━━ MATERIAL SHOWN ━━

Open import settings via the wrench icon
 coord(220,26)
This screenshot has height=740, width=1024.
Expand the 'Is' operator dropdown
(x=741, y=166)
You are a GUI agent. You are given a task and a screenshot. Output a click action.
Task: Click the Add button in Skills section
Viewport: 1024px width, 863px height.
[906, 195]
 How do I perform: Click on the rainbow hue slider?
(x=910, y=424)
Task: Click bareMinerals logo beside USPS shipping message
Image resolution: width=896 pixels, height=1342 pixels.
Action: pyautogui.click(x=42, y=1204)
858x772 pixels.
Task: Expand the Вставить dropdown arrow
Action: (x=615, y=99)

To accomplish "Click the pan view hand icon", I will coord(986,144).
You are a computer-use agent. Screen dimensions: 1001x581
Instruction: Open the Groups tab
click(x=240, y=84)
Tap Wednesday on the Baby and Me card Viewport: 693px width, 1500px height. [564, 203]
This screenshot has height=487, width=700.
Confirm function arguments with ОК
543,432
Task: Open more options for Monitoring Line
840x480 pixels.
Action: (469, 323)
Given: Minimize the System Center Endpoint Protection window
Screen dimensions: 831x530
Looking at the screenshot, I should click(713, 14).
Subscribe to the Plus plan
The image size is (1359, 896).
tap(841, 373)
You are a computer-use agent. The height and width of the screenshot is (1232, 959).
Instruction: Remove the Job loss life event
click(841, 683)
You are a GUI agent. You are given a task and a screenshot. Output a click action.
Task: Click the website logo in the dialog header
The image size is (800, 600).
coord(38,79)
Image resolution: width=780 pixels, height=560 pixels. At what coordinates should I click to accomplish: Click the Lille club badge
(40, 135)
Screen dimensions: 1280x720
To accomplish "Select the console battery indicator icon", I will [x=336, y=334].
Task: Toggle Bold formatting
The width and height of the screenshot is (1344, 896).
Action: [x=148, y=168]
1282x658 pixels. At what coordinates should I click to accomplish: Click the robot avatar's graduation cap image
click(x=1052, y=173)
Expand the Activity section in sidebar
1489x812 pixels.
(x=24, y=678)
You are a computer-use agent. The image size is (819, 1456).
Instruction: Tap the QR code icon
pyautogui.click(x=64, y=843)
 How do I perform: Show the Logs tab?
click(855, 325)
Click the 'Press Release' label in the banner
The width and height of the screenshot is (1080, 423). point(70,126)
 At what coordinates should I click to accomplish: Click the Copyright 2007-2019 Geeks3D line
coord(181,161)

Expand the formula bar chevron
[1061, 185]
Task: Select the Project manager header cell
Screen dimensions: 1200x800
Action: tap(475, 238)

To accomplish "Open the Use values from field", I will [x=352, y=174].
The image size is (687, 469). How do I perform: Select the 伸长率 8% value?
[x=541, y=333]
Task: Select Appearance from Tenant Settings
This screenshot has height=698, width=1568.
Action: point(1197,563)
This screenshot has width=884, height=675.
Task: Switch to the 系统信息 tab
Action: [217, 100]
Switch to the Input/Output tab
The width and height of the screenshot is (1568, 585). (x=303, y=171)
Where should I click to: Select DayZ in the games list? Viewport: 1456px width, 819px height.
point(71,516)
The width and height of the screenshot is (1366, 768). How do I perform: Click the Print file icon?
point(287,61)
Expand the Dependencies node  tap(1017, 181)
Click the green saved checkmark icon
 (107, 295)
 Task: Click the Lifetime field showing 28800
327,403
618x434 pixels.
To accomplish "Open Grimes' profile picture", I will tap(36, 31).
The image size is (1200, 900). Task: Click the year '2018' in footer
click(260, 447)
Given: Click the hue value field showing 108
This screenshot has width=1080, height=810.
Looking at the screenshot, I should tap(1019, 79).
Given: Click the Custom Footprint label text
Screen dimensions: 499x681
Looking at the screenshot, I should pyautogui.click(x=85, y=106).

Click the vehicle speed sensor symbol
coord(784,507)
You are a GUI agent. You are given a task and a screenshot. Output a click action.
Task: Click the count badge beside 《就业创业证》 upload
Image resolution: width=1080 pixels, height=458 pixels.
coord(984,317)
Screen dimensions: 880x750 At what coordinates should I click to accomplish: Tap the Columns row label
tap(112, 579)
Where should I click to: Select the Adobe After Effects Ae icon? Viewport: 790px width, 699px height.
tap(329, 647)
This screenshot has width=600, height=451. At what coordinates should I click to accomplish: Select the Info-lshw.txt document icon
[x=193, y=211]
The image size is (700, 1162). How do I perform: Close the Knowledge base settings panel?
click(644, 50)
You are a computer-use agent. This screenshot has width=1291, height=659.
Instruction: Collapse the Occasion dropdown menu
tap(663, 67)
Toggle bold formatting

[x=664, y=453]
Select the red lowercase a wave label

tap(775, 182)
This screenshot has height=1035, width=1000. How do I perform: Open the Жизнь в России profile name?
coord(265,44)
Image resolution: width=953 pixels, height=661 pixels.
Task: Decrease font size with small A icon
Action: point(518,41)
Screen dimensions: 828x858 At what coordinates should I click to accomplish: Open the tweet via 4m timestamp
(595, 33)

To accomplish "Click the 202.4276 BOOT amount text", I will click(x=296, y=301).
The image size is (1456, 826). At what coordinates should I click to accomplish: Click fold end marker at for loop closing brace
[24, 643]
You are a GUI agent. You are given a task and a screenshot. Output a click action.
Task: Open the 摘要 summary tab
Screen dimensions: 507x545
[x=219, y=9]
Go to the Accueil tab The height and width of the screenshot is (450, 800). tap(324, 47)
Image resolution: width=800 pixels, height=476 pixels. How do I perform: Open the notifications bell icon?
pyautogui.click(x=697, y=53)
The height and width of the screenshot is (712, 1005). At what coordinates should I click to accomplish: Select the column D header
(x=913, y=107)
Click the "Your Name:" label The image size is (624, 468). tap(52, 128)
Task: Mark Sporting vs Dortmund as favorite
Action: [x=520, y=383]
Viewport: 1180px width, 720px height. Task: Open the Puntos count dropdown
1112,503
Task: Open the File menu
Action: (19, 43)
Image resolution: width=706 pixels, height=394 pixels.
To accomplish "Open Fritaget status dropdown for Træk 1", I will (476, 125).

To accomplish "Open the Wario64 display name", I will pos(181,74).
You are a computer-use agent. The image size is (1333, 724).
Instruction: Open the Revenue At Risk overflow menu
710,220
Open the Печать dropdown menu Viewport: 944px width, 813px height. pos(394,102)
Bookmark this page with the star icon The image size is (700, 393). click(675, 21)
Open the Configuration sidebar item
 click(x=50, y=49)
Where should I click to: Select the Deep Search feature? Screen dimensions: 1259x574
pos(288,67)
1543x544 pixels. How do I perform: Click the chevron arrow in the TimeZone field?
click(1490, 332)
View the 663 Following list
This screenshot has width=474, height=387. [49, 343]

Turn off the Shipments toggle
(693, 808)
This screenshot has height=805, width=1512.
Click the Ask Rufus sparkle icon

━━━

▶ **WHAT THIS TASK INVOLVES**
Whenever a line in the data above contains the word "computer", include it in the tally, and report only the final number.

▶ **SOLUTION TO THIS EXERCISE**
5